Though these symptoms seemed to fit with Fanconi anemia, they explained, the individual has not experienced bone marrow failure, acute myeloid leukemia, head and neck cancer, or any of the other cancers that tend to strike Fanconi anemia sufferers during childhood or adolescence.

To investigate the case further, the team got Complete Genomics to do whole-genome sequencing on the man, his unaffected sister, and their parents using DNA from each individual's lymphoblastoid cell lines.

The researchers also sequenced the affected man's exome using the Illumina GAIIx to assess protein-coding portions of his genome captured with the SureSelect Human All Exon kit.

In an initial search for recessive alterations in the patient's genome, the investigators narrowed in on suspicious changes to PRR12. But with help from a protein interactions-based prioritization method, they ultimately ruled these out, instead turning their attention to de novo mutations that might contribute to the patient's symptoms.

Just one such alteration remained after Sanger validation and prioritization steps: a de novo missense mutation affecting one copy RAD51, a gene coding for a protein that interacts with other Fanconi anemia-related gene products.

Similar to samples from individuals with typical forms of Fanconi anemia, blood cells and immortalized fibroblast cells from the affected male were particularly sensitive to DNA cross-linking compounds.
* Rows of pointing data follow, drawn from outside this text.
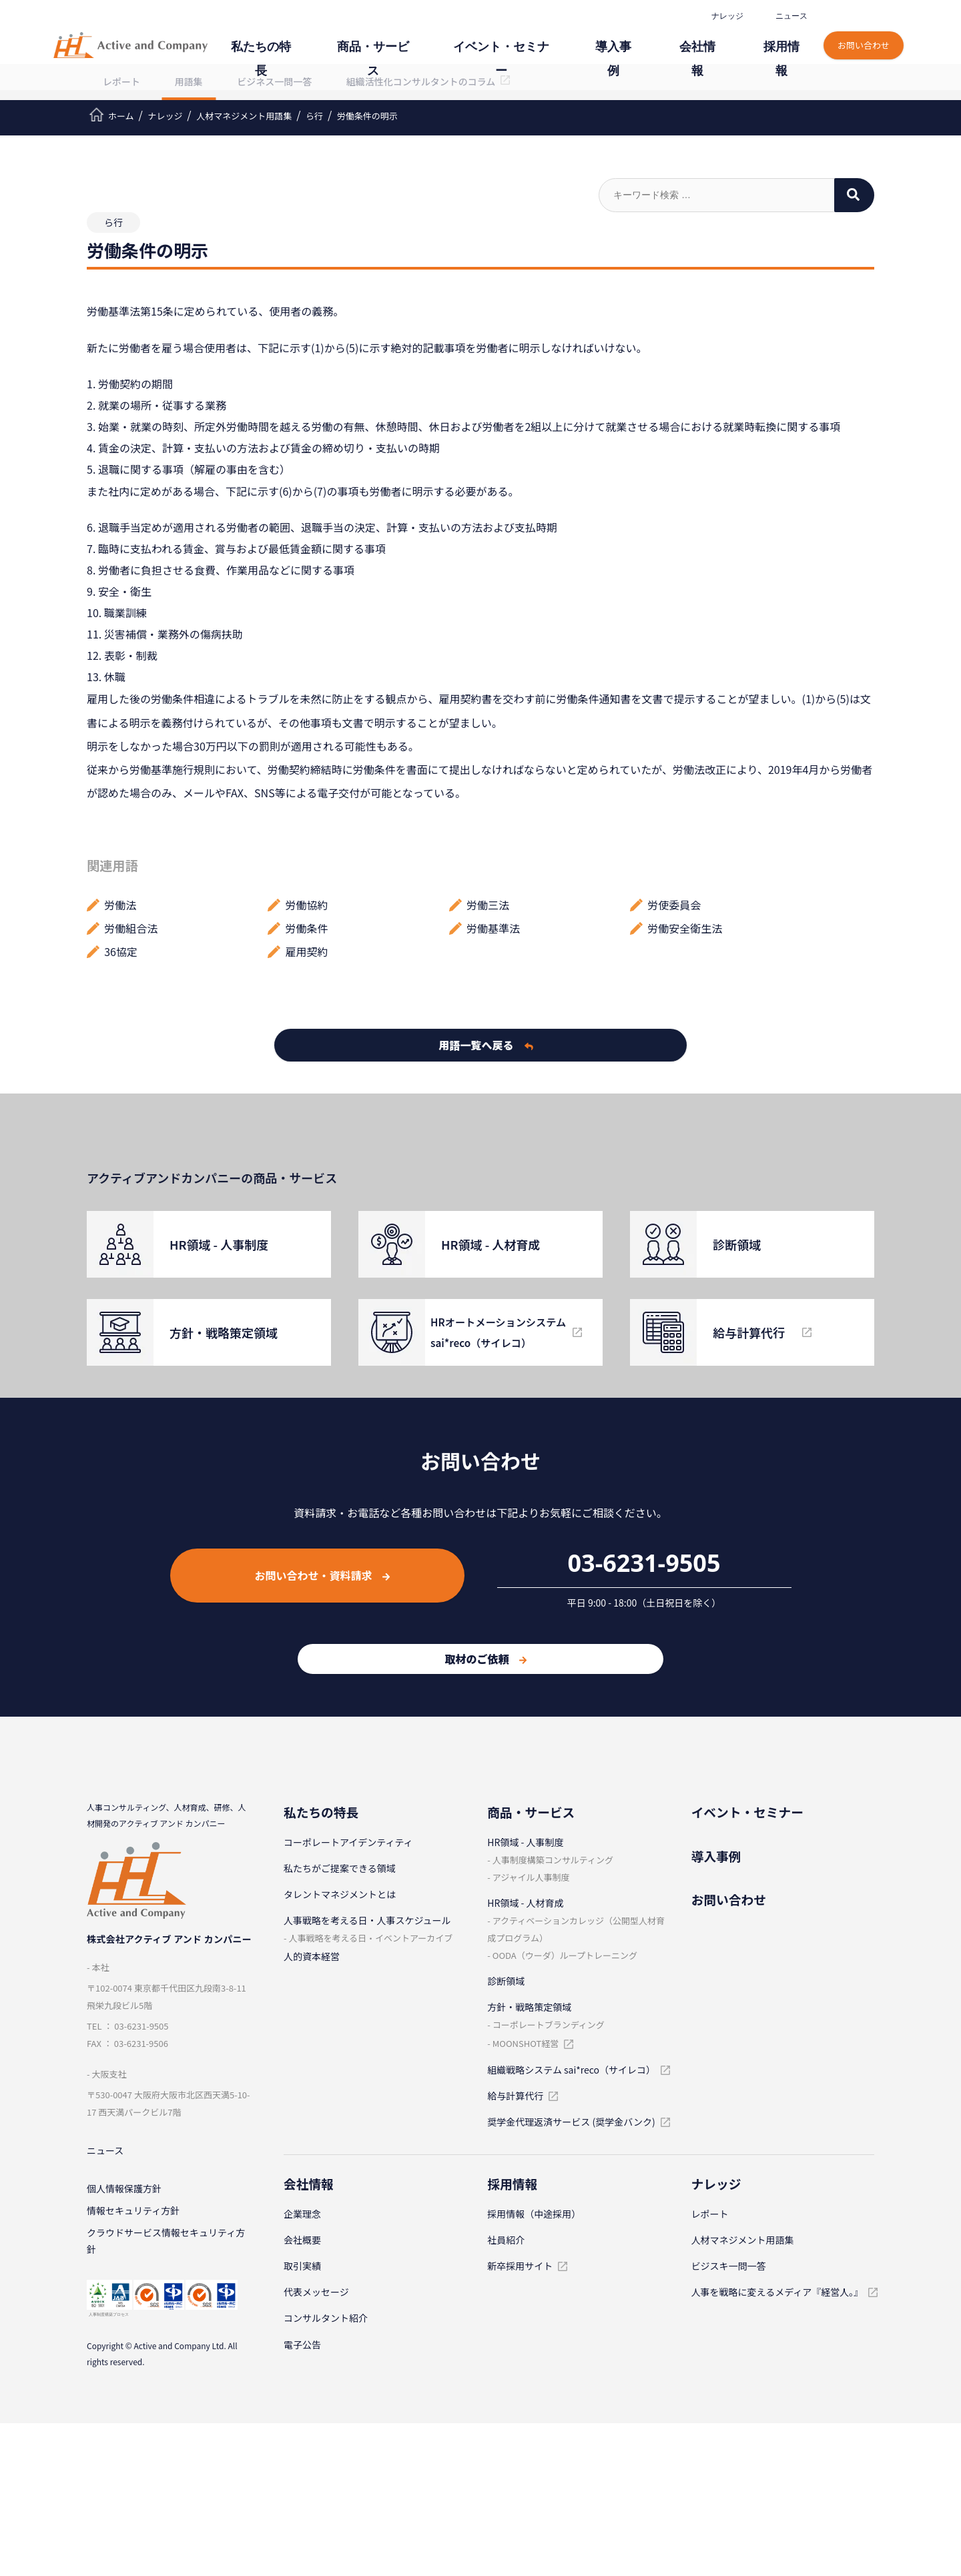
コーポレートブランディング (549, 2024)
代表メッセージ (316, 2291)
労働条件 (307, 928)
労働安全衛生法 (684, 928)
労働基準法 (493, 928)
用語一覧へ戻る (486, 1045)
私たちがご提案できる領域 (340, 1868)
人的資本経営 (312, 1956)
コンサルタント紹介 (326, 2317)
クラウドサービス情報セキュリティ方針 (166, 2249)
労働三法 (487, 905)
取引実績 (302, 2265)
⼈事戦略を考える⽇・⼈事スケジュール (367, 1920)
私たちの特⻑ (356, 38)
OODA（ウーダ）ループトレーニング (565, 1955)
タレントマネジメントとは (340, 1894)
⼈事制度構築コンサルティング (553, 1859)
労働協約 (307, 905)
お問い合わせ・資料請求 (322, 1575)
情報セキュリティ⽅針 (133, 2215)
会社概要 (302, 2239)
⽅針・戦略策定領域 (529, 2007)
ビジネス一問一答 (274, 81)
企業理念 (302, 2213)
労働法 (120, 905)
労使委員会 (674, 905)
Nevertheless, the team's gene expression and mass spectrometry experiments indicated that his cells contain both typical and mutated versions of RAD51's protein product.

Based on their fibroblast cell line experiments and protein binding assays, meanwhile, the researchers concluded that the mutated RAD51 protein likely exerts a dominant negative effect that alters its protein interactions, DNA binding ability, and enzymatic activity, leading to impaired DNA repair.

"[O]ur data emphasize that dominant mutations can be responsible for diseases usually thought of as (autosomal) recessive," the authors concluded, "and that genome-wide sequence data of family members combined with mechanistic studies may be necessary to pinpoint the responsible gene."